School fosters growth of generations
Ecklin's Melissa Benson and her two brothers all went to Cobden Technical School, and now her 15-year-old Abbey is in year nine at the school.
Ms Benson graduated in 1995 and has fond memories of her time at the school.
"We had great numbers back then, it was a great school to learn in because all the teachers were very supportive and you got the opportunity to not only do your typical classes, but you got to do woodwork, electrical classes, automotive classes and work with sheet metal if you wanted to," she said.
"Coming from a farming background it was excellent because you got to try all the trades out.
"It's funny, my daughter is doing welding now and I never would have thought she would have chosen welding and now it's one of her favourite subjects.
"I made great friendships over that time, there were lots of chances to be involved in sport, and I made some great connections with some teachers and still to this day I see those teachers in the street and stop and talk to them."
She is now part of the parent's committee and her other daughter Madison, who is 17 attends the Hampden Specialist School which is on the grounds of Cobden Tech School and her two sons, still in primary school, will also go to Cobden Tech.
Abbey has tried out just about all the trade subjects.
"I'm interested in the trade stuff, the classes are all fairly big but there's only a couple of girls who do the class," she said.
"I like being able to do all the trades, I did woodwork last year.
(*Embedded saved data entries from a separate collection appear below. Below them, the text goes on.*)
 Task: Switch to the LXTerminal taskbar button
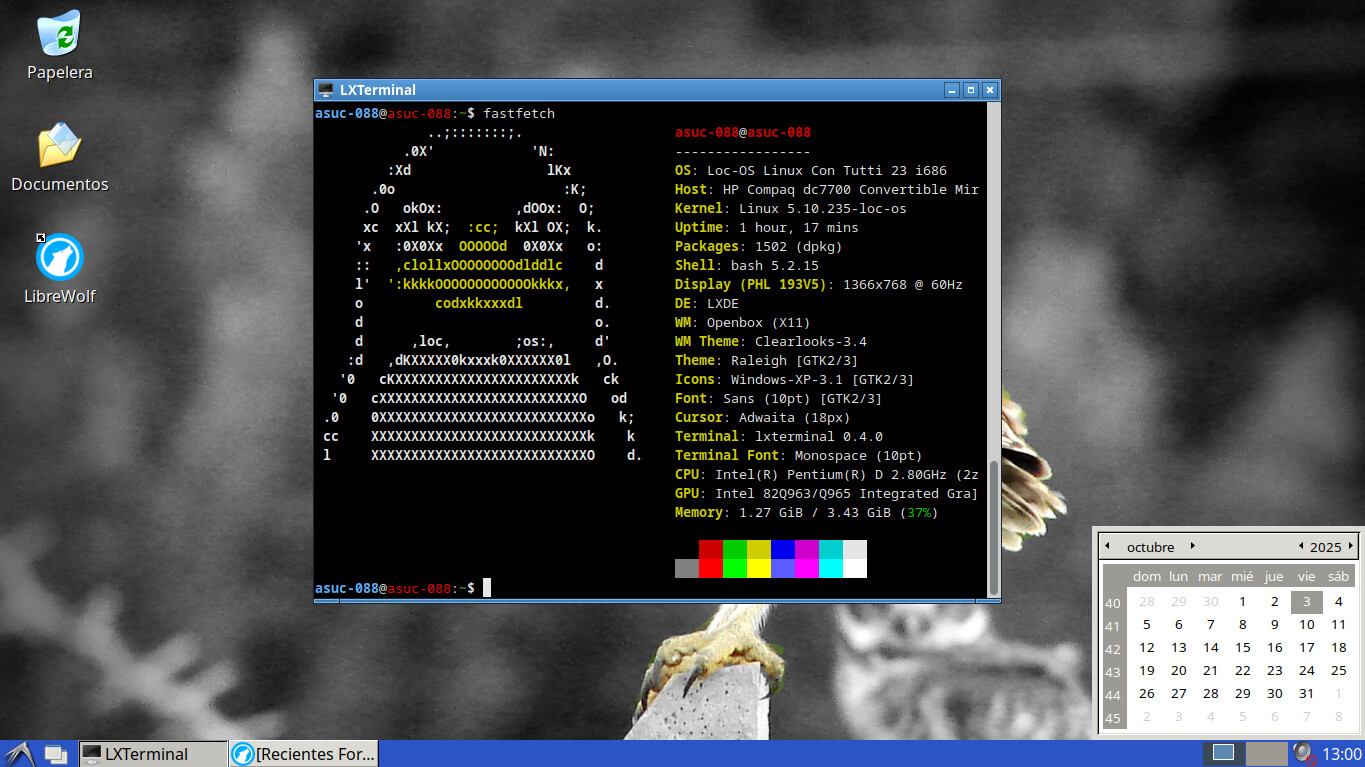click(152, 754)
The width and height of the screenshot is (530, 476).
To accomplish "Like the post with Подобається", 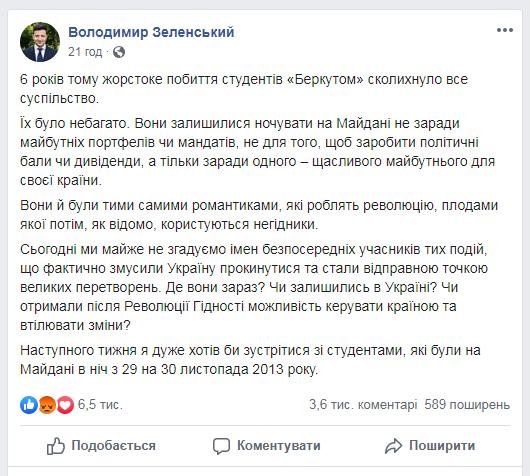I will [x=101, y=446].
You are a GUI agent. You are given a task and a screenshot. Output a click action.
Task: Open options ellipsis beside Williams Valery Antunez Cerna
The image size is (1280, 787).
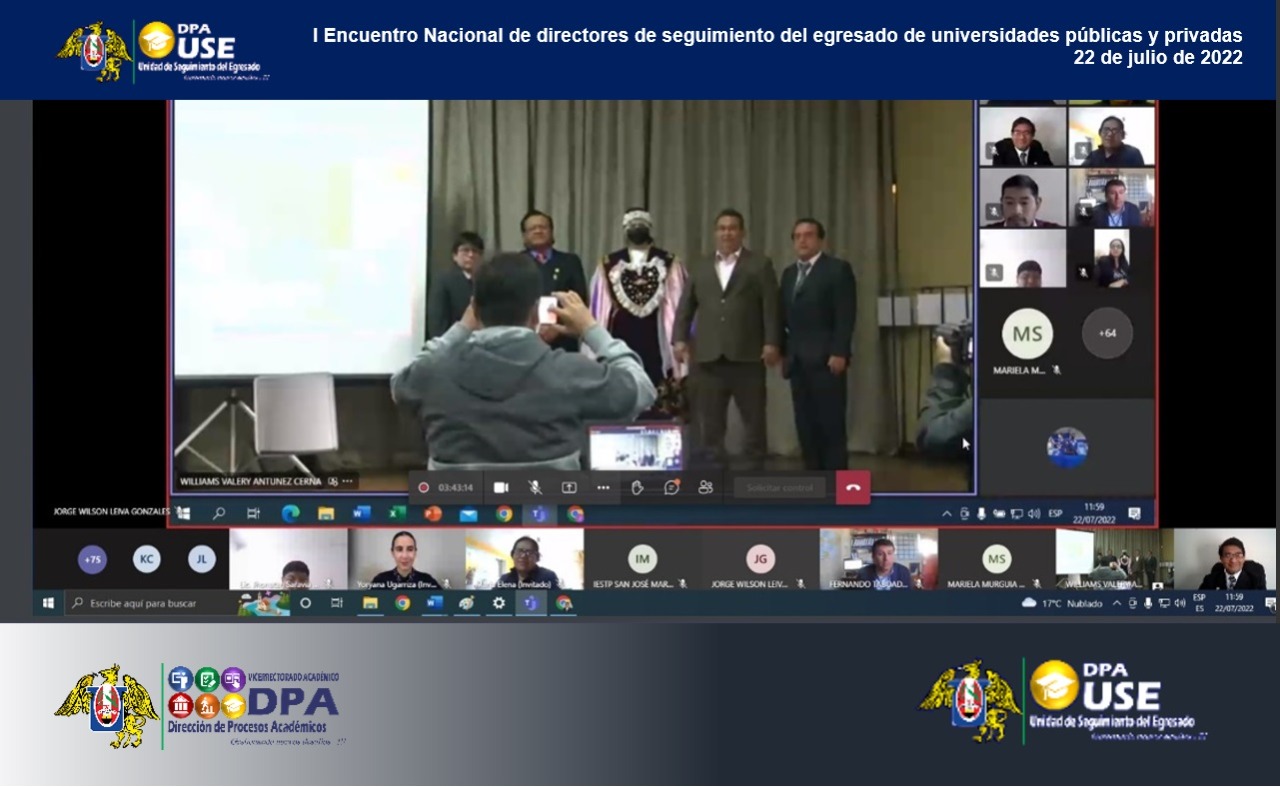coord(348,481)
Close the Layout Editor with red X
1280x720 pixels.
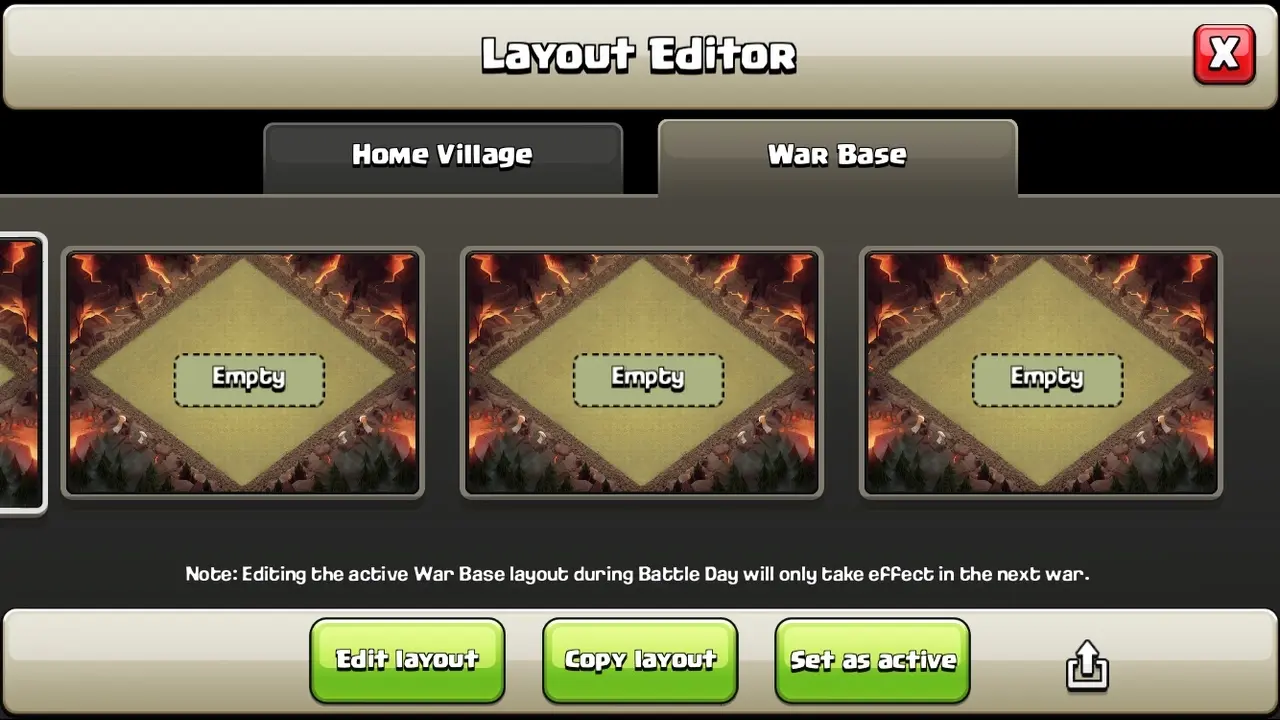pyautogui.click(x=1224, y=54)

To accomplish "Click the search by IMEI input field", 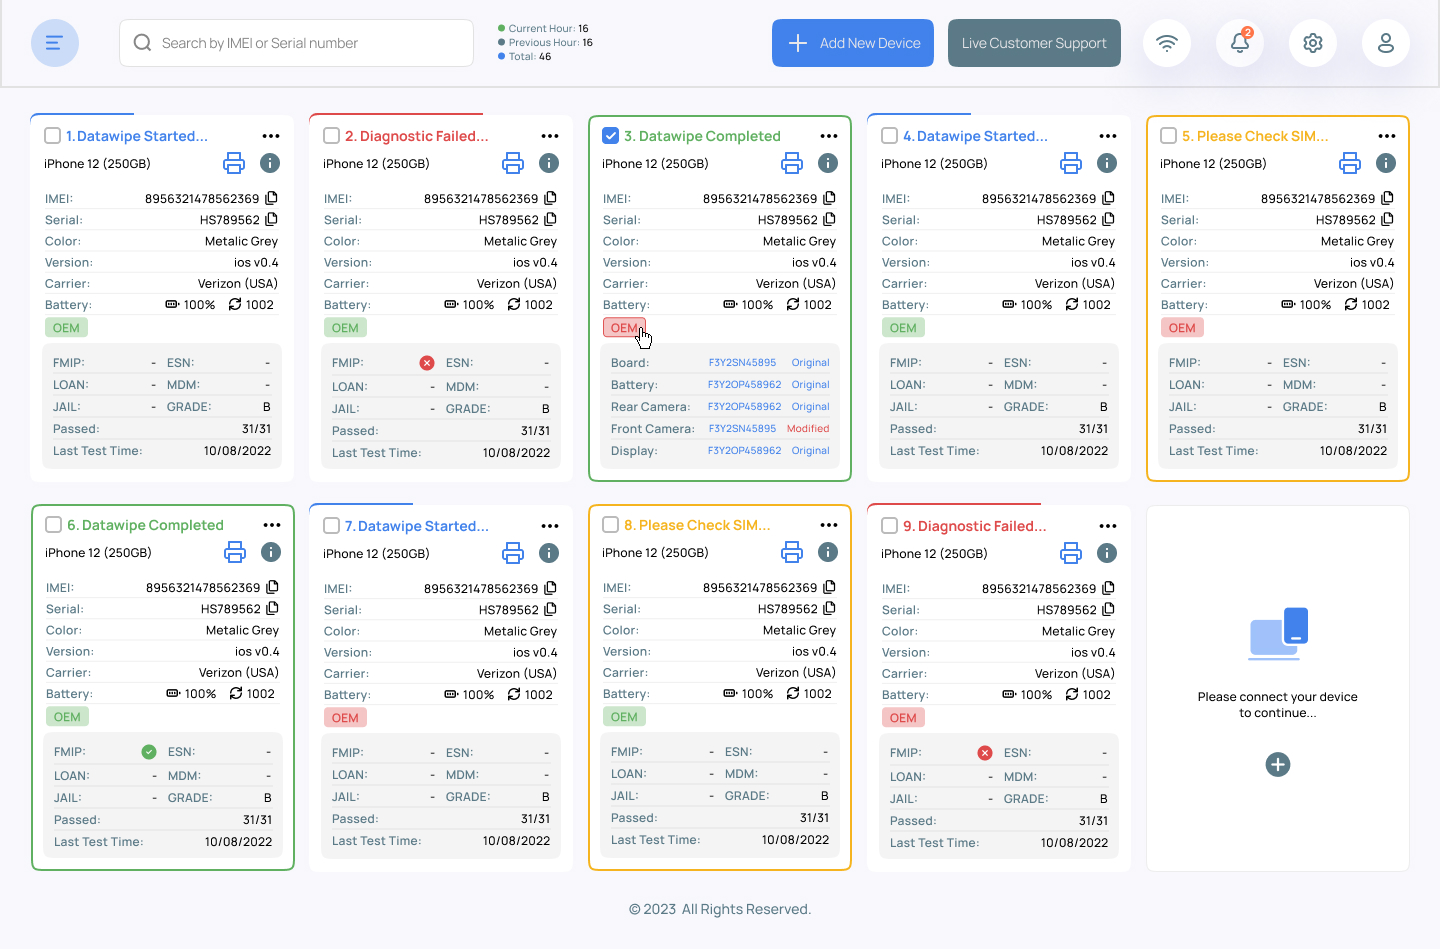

"It's cool to be able to choose, you get to choose four subjects in year 9 and 10 and there's about 13 subjects to choose from.
"It's a bit weird that all my teachers taught my mum," she said with a laugh.
'Continuing to grow and evolve'
Cobden Technical School Principal Rohan Keert said the school continued to grow and evolve.
"Experiencing the role of principal over the past six years has been nothing short of a beautiful challenge; I'm working to maintain a balance between celebrating the legacy of its now 50 years with the desire to offer our students and community the ever-improving, exceptional education it deserves," he said.
I'm working to maintain a balance between celebrating the legacy of its now 50 years with the desire to offer our students and community the ever-improving, exceptional education it deserves.Rohan Keert
"This period has seen significant upgrades to facilities, with recent works providing accessibility to our main buildings and of course, the redevelopment of the Trade Training Centre, opened in 2018.
"Arguably the most demanding experience has been the devastating 2018 fires, which forced our short-term relocation as we battled with the scope of their impact.
"But the response of the entire community continues to drive home for me the privilege of leading such an awesome school, the beautiful challenge of our work is shaping communities and futures."
To celebrate, the school will host activities Saturday and Sunday, including a plaque unveiling at 3pm on Saturday.